Canadian province permits virtual witnessing of documents during COVID outbreak
Ordinarily, both wills and POAs must be signed in the physical presence of two witnesses. Under the province’s Emergency Order, issued on April 7, the presence of such witnesses “may be satisfied by means of audio-visual communication technology,” meaning any technology through which the three parties can “see, hear and communicate with each other in real time.”
Wills and POAs signed in the province do not usually require either witness to be a legal professional: merely they cannot be beneficiaries of the estate or family members of the testator. However, to safeguard against issues of lack of capacity or undue influence, the Emergency Order requires that, for documents witnessed virtually, at least one of the witnesses must be a licensee under Ontario’s Law Society Act.
Law firm Torkin Manes adds: “Although not stated in the Emergency Order, it is implicit that both witnesses must still meet all of the requirements set out in the Succession Law Reform Act and Substitute Decisions Act for who can be a proper witness to a will or power of attorney.”

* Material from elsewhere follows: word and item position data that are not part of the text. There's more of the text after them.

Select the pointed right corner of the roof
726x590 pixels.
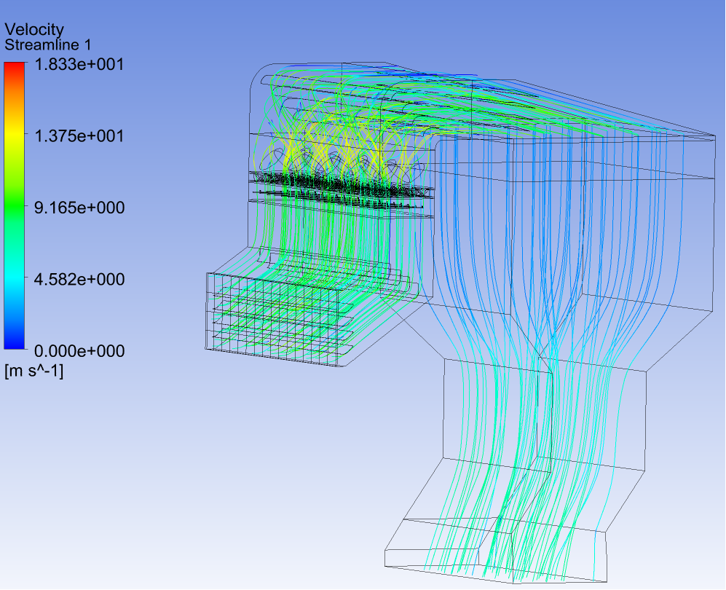(712, 135)
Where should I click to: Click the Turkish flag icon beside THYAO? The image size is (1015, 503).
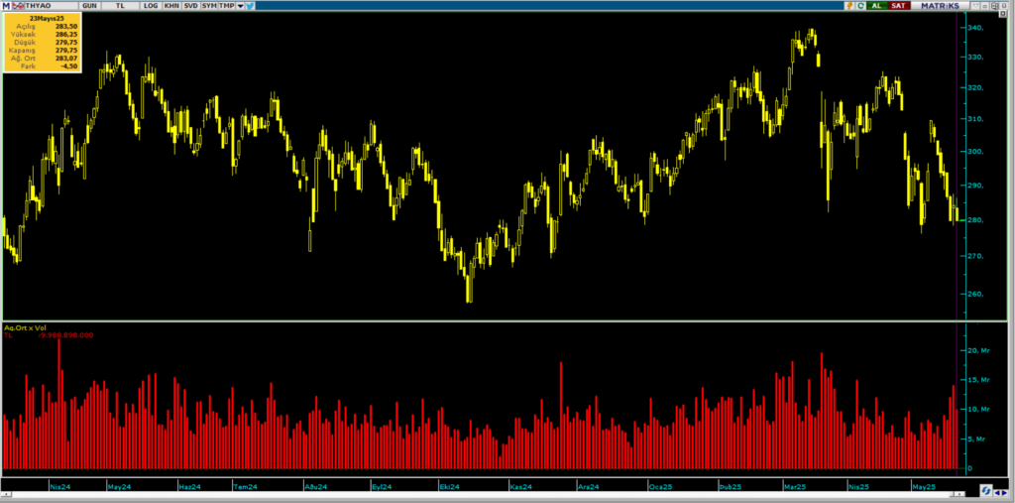[x=20, y=6]
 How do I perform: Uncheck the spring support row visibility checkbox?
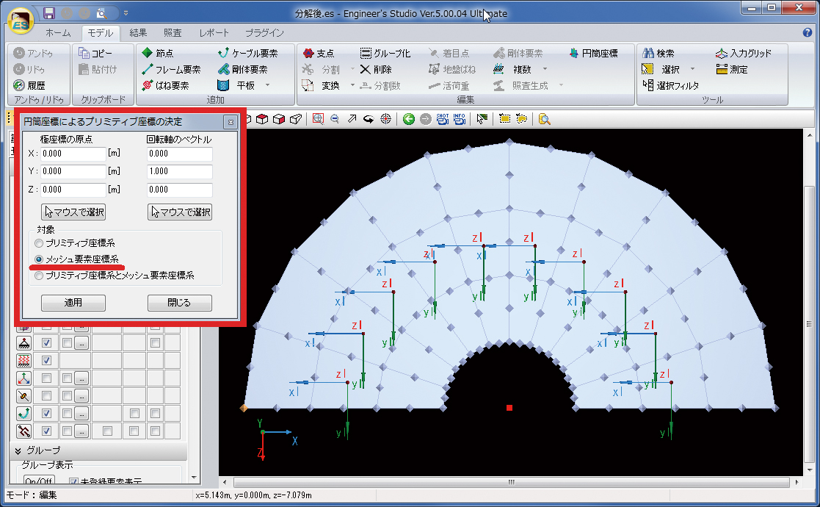tap(46, 360)
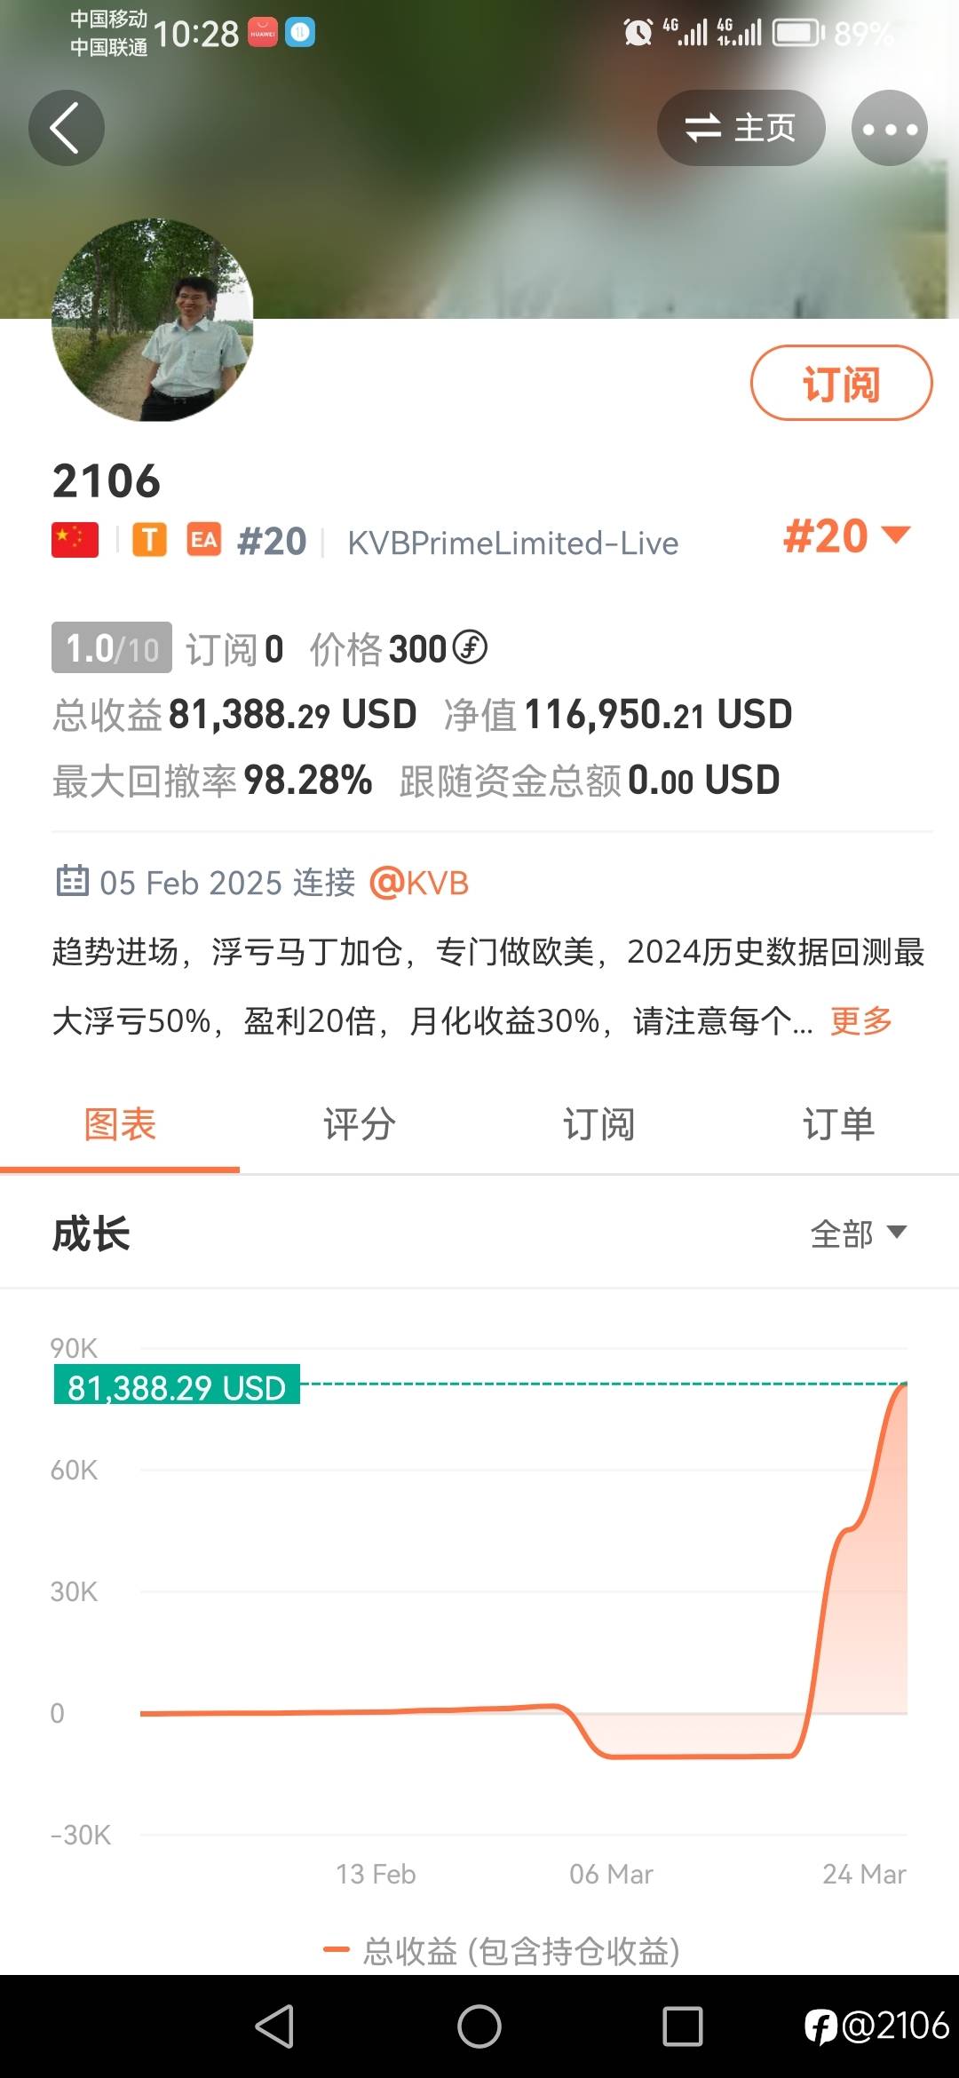959x2078 pixels.
Task: Open the @KVB broker link
Action: coord(419,883)
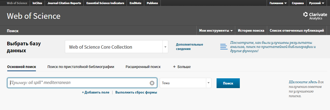Click the + Добавить поле link
Image resolution: width=330 pixels, height=110 pixels.
(x=95, y=92)
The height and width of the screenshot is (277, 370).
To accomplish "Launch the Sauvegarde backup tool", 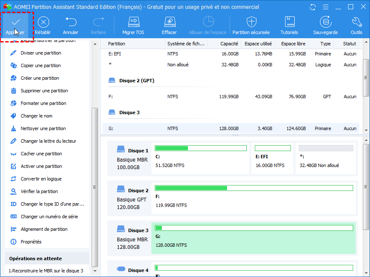I will pyautogui.click(x=325, y=22).
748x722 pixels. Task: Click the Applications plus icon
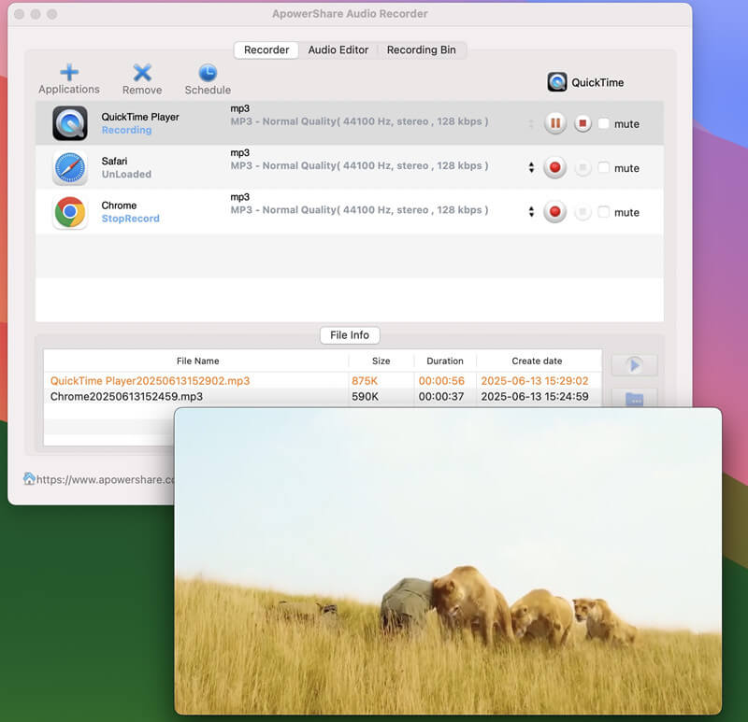click(x=69, y=73)
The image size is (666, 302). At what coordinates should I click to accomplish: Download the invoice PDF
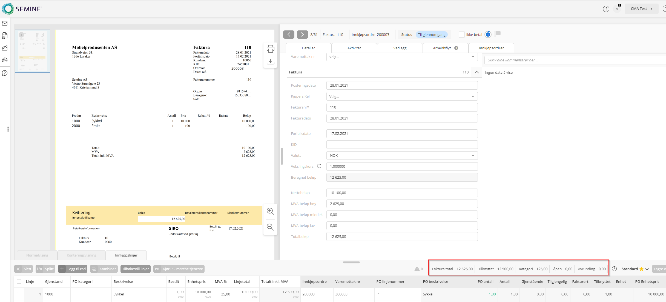pyautogui.click(x=270, y=61)
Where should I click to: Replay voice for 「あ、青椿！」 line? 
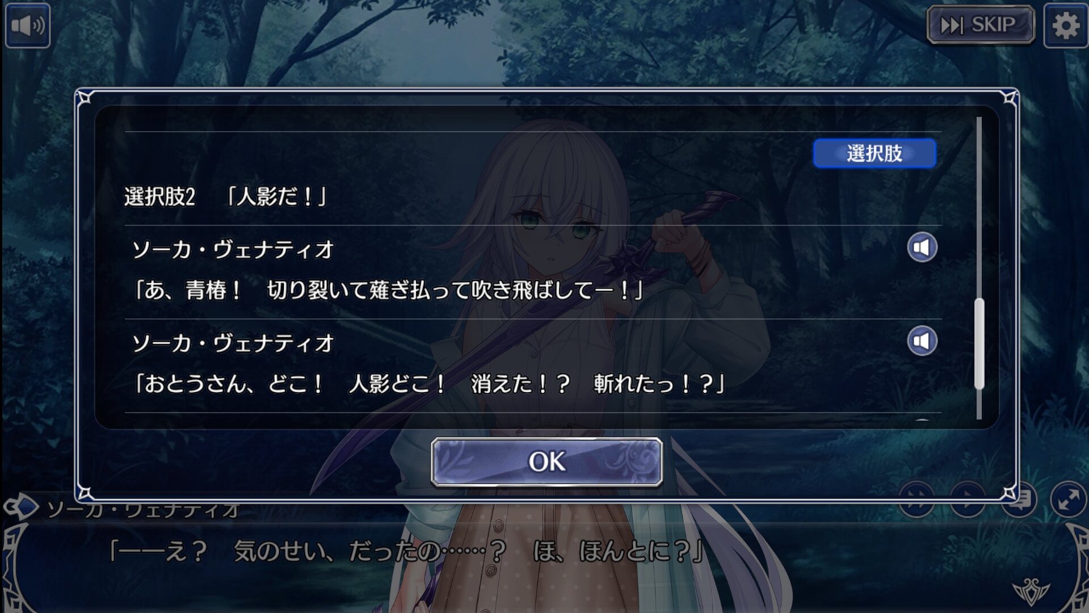[922, 247]
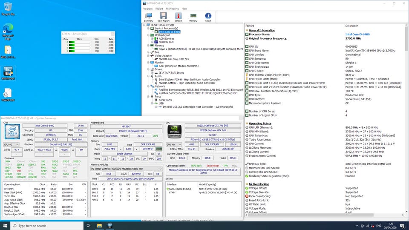Open the GPU #0 selector dropdown
Viewport: 409px width, 230px height.
pyautogui.click(x=173, y=145)
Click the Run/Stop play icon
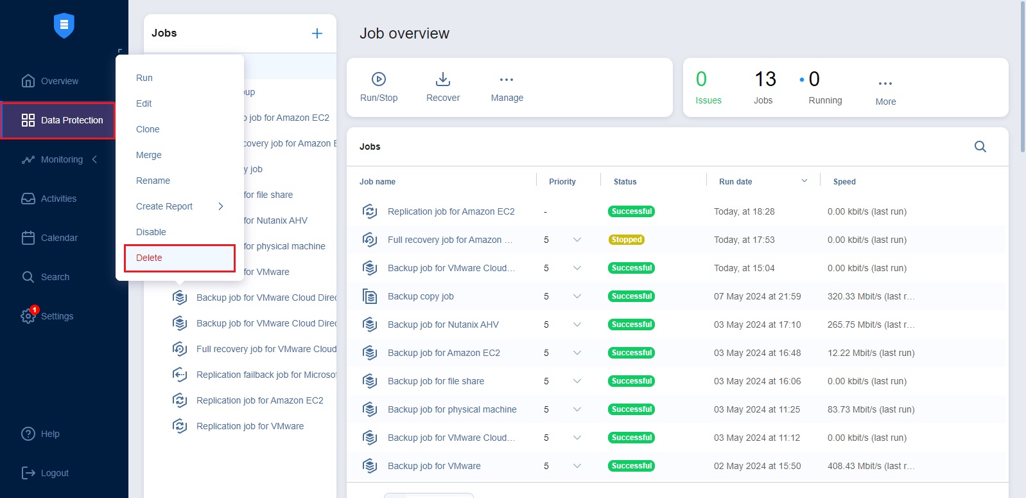The width and height of the screenshot is (1026, 498). coord(379,79)
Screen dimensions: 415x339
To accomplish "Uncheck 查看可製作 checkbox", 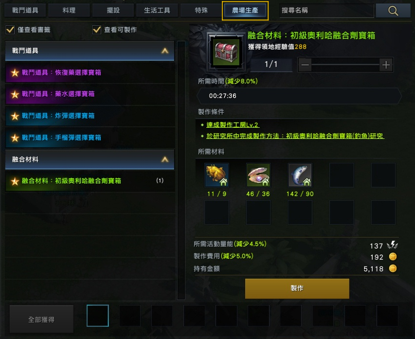I will (x=97, y=30).
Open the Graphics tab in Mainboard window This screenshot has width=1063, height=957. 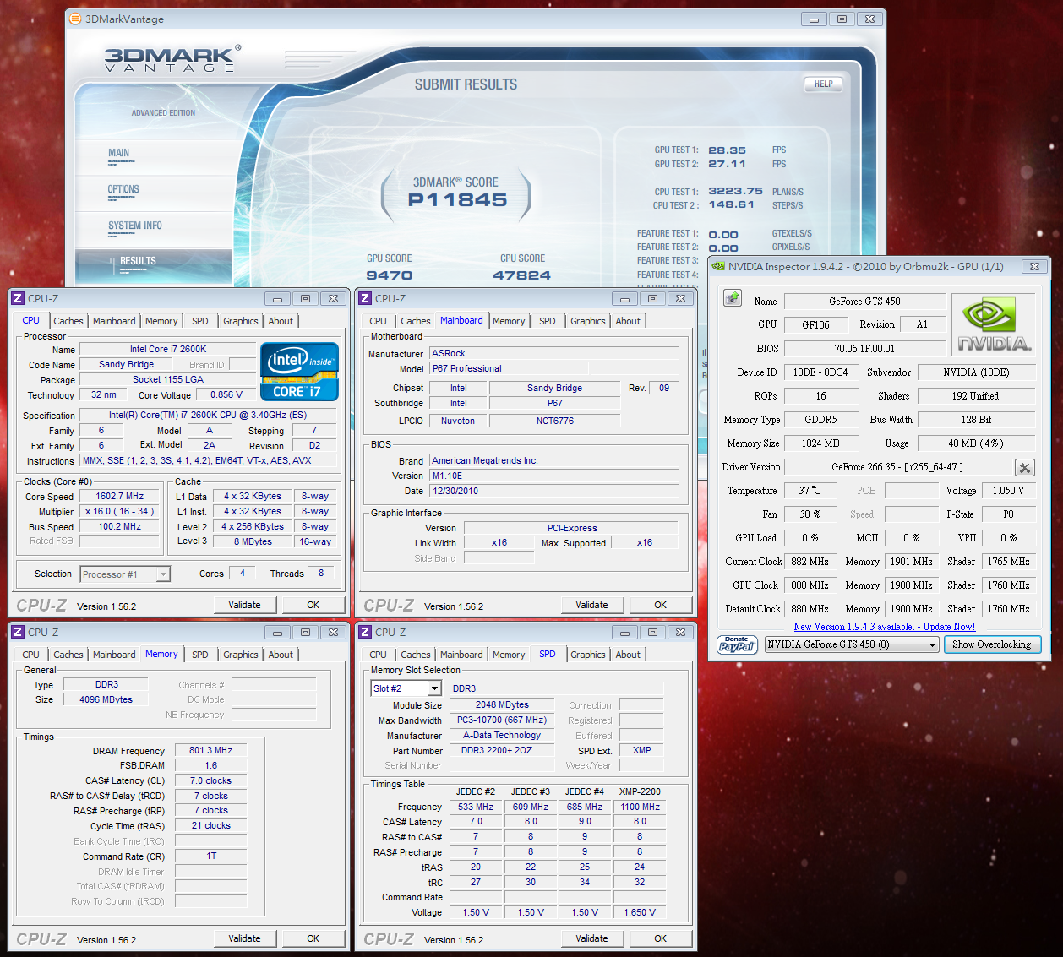587,321
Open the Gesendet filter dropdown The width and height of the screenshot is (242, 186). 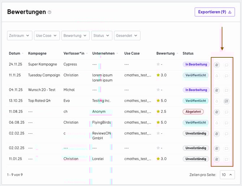(x=127, y=36)
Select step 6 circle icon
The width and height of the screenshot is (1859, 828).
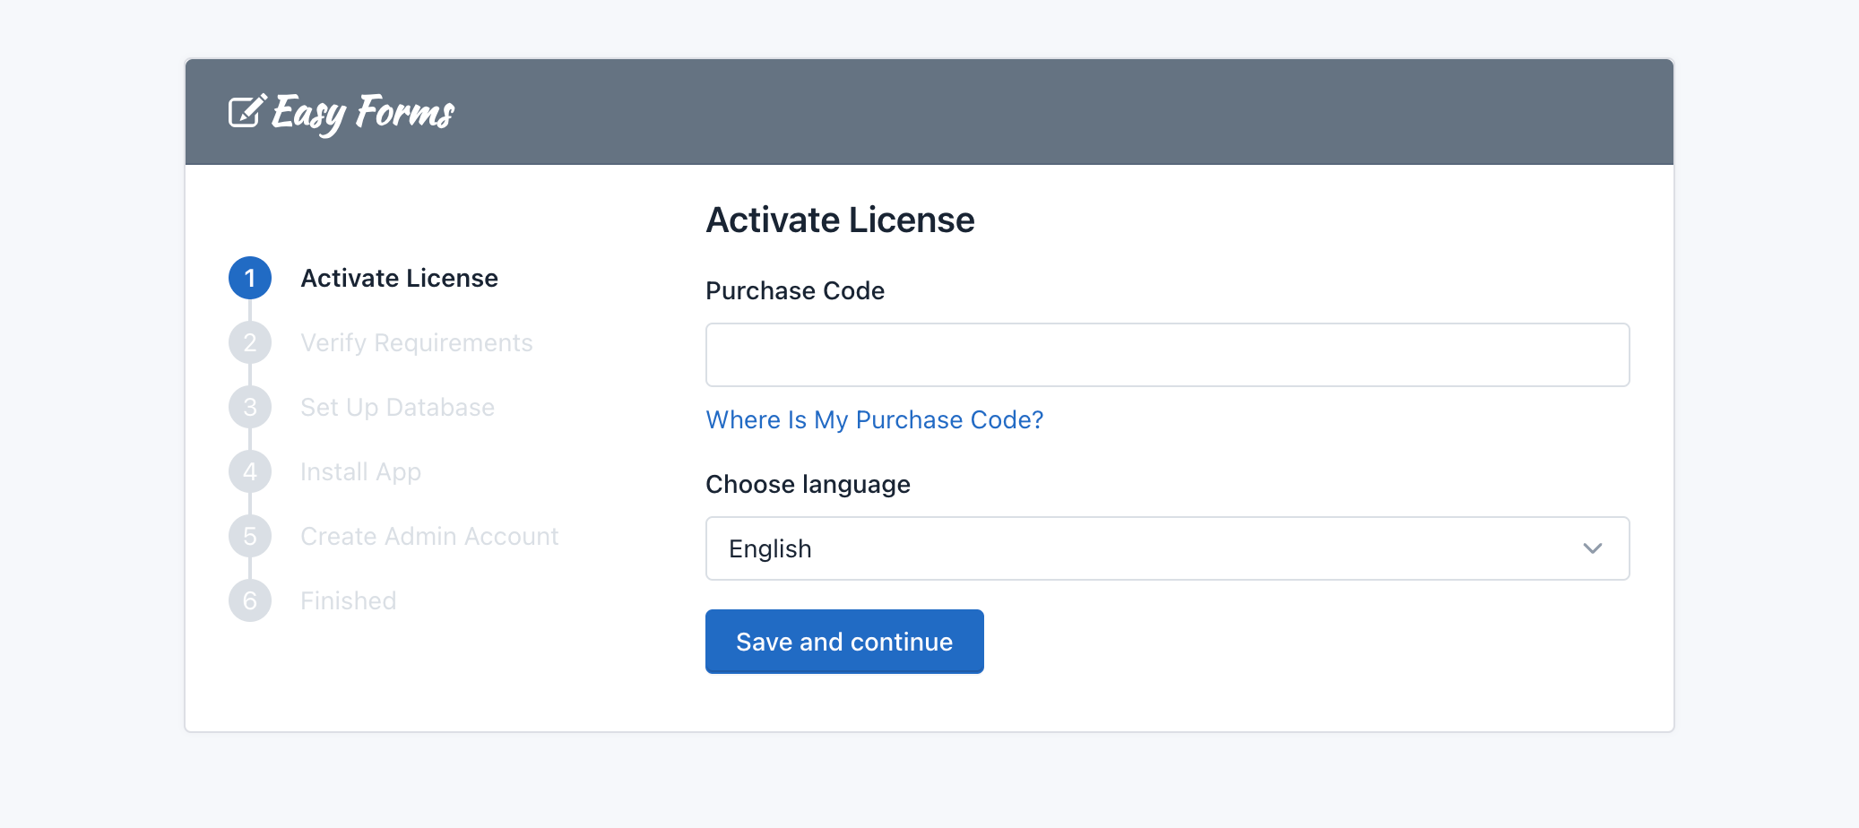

However, experts at law firm Fogler Rubinoff also point out that the Order does not legislate for the practicalities of circulating all the documents between the parties, and says the estates bar is working to determine a suitable protocol to manage this.
Ontario does allow holograph wills, written entirely in the handwriting of, and signed by, the testator, without requiring witnesses; however, hologaph POAs are not permitted.